Per lo stesso motivo Mosca ha annunciato ieri sera sanzioni contro 31 società energetiche di Paesi Ue, Usa e di Singapore. Tra queste c’è anche la Europol Gaz, l’azienda proprietaria della sezione polacca del gasdotto Yamal-Europa. 
“Per la Gazprom questo significa il divieto di utilizzare un gasdotto di proprietà di Europol Gaz per il trasporto di gas russo attraverso la Polonia”, ha affermato oggi il portavoce di Gazprom, Sergei Kupriyanov, in un comunicato. 

I prezzi del gas naturale europeo sono in aumento a causa delle preoccupazioni per le forniture dalla Russia in transito in Ucraina. 
Il contratto di riferimento, scambiato a Amsterdam, fa un balzo del 9% a 102,50 euro. 
Intanto Mosca ha anche sanzionato un commerciante di GNL, una controllata tedesca di Gazprom che la Germania ha sequestrato. Un portavoce del ministero dell’Economia tedesco ha affermato che sta “valutando questi annunci” in attesa di dettagli. “La sicurezza dell’approvvigionamento è attualmente garantita ed è costantemente controllata”, ha aggiunto.
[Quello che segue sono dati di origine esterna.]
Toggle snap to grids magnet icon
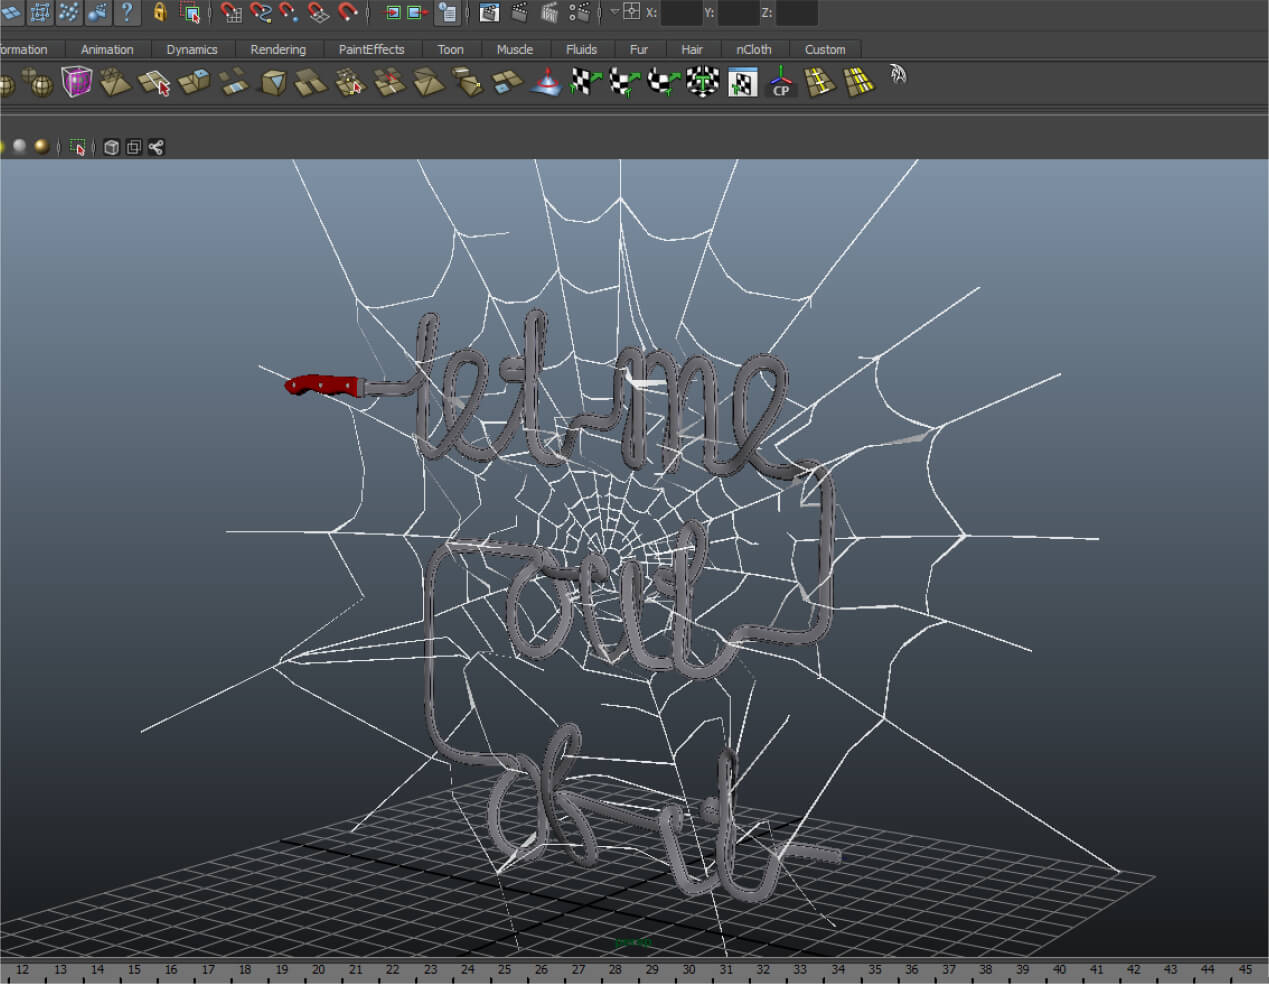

Il transito di gas russo verso l’Europa attraverso l’Ucraina diminuirà oggi di quasi un terzo rispetto a ieri. Lo afferma il gigante russo del gas Gazprom. Oggi dalla stazione di Soudja dovrebbero transitare 50,6 milioni di metri cubi di gas, rispetto ai 72 milioni del giorno precedente, secondo Gazprom, citata dalle agenzie russe. Da due giorni l’Ucraina afferma di non poter far passare il gas attraverso la stazione nei pressi di Sokhranivka, nella regione di Lugansk, a causa della presenza delle forze armate russe, provocando un calo delle forniture mentre Mosca afferma di non poter aumentare i volumi su un altro gasdotto.